▶ [Directions] Gather every row below that contains the string "link", and copy each of those rows in full.

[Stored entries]
════════════════
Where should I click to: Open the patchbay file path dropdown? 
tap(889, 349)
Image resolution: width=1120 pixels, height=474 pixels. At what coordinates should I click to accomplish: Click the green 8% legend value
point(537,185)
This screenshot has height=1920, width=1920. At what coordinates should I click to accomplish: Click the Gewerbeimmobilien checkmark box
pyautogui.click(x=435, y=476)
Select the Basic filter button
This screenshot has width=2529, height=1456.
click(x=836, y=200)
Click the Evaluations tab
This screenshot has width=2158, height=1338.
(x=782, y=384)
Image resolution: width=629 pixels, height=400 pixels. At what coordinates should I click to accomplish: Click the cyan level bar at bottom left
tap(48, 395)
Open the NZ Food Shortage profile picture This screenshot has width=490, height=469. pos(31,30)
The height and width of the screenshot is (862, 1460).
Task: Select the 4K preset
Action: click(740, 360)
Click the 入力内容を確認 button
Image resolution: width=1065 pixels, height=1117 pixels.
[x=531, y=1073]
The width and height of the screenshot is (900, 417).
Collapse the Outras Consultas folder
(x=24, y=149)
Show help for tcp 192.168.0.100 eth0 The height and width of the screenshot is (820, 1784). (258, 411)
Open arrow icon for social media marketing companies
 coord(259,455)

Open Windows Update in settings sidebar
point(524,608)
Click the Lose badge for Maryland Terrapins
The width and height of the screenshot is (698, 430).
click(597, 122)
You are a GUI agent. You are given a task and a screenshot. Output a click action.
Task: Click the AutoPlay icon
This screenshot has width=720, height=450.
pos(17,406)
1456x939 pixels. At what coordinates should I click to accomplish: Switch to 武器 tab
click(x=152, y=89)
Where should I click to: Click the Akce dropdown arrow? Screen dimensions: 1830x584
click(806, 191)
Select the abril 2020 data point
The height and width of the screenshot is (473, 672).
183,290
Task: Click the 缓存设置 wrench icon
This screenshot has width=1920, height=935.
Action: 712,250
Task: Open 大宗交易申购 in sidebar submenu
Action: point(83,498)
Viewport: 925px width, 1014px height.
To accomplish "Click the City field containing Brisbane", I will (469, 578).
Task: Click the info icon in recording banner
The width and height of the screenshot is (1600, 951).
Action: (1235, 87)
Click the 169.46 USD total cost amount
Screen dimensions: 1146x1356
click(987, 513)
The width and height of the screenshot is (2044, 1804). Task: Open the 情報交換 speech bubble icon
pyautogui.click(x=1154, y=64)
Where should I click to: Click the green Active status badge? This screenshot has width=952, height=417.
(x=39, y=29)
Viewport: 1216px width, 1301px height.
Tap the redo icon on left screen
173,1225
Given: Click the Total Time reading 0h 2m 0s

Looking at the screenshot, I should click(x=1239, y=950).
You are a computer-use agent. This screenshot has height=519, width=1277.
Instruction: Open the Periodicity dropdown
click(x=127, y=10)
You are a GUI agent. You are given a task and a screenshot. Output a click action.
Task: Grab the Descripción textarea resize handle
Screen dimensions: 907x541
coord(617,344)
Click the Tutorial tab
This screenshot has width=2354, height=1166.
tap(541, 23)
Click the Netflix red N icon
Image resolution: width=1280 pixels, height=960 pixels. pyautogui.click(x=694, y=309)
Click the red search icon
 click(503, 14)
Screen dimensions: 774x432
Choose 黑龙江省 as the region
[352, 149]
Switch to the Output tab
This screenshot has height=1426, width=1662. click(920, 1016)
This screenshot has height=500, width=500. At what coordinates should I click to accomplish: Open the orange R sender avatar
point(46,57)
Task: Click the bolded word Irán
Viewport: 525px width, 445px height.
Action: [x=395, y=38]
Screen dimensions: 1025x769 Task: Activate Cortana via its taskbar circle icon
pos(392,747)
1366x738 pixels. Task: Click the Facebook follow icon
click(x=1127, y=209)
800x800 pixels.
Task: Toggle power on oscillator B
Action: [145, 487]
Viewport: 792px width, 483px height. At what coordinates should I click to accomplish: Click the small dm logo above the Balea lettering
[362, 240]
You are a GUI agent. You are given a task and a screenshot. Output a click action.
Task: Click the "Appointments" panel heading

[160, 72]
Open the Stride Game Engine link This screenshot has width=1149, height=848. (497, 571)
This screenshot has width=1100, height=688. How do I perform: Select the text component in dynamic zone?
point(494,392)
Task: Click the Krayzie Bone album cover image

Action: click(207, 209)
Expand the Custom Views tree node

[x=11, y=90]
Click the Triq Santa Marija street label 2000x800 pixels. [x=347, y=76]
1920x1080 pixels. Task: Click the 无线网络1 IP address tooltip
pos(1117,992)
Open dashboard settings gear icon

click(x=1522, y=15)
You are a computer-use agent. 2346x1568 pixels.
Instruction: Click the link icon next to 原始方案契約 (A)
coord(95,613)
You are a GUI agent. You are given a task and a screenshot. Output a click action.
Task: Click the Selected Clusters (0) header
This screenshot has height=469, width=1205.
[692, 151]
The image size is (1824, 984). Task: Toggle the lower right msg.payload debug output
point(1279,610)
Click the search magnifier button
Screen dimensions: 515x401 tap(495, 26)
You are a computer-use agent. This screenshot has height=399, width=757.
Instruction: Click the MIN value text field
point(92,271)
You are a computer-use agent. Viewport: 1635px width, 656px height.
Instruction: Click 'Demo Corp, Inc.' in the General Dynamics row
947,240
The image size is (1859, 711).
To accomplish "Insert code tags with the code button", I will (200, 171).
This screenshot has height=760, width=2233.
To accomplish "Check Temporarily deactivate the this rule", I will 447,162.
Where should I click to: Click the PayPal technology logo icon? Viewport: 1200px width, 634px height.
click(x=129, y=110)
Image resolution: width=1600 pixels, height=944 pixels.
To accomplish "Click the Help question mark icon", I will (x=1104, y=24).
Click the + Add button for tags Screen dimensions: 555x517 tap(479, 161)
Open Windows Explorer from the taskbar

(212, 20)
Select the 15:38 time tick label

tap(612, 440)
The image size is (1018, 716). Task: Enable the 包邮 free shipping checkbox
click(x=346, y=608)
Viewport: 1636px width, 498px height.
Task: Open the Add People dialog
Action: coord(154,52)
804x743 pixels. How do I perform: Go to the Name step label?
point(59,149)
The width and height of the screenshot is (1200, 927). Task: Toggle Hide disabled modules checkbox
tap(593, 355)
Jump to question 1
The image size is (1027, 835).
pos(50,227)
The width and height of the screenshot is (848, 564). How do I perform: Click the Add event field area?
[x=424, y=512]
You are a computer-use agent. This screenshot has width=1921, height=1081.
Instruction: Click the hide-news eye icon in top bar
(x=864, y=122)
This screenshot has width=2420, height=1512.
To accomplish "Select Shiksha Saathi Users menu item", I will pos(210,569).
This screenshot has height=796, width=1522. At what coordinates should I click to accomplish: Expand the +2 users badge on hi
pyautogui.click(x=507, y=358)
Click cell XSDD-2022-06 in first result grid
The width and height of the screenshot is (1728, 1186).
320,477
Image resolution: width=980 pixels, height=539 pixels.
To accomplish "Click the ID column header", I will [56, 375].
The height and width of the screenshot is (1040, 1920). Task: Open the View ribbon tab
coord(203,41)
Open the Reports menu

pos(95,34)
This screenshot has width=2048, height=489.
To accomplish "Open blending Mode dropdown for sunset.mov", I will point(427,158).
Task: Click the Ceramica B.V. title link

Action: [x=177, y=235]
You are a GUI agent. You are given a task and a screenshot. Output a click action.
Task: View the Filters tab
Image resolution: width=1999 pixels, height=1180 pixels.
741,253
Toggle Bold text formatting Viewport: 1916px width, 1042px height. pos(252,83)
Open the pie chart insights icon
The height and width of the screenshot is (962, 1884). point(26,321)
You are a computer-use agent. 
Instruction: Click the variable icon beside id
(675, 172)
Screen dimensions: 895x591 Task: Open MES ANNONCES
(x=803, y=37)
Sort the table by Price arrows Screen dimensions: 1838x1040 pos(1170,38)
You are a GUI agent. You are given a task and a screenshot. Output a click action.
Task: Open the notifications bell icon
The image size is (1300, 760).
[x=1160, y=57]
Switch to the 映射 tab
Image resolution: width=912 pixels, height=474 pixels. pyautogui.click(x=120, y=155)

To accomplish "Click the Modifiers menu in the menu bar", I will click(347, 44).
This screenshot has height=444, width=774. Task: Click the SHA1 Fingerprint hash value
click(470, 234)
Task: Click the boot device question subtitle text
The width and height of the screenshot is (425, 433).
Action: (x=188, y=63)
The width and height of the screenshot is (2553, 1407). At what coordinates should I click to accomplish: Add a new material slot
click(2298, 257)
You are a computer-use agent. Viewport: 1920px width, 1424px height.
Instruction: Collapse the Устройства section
════════════════
▶ [Solution for this exercise]
Open the Stride Game Engine link This screenshot has width=1149, height=848. (497, 571)
Instruction: Click the link icon next to 原始方案契約 (A)
Task: Click the Ceramica B.V. title link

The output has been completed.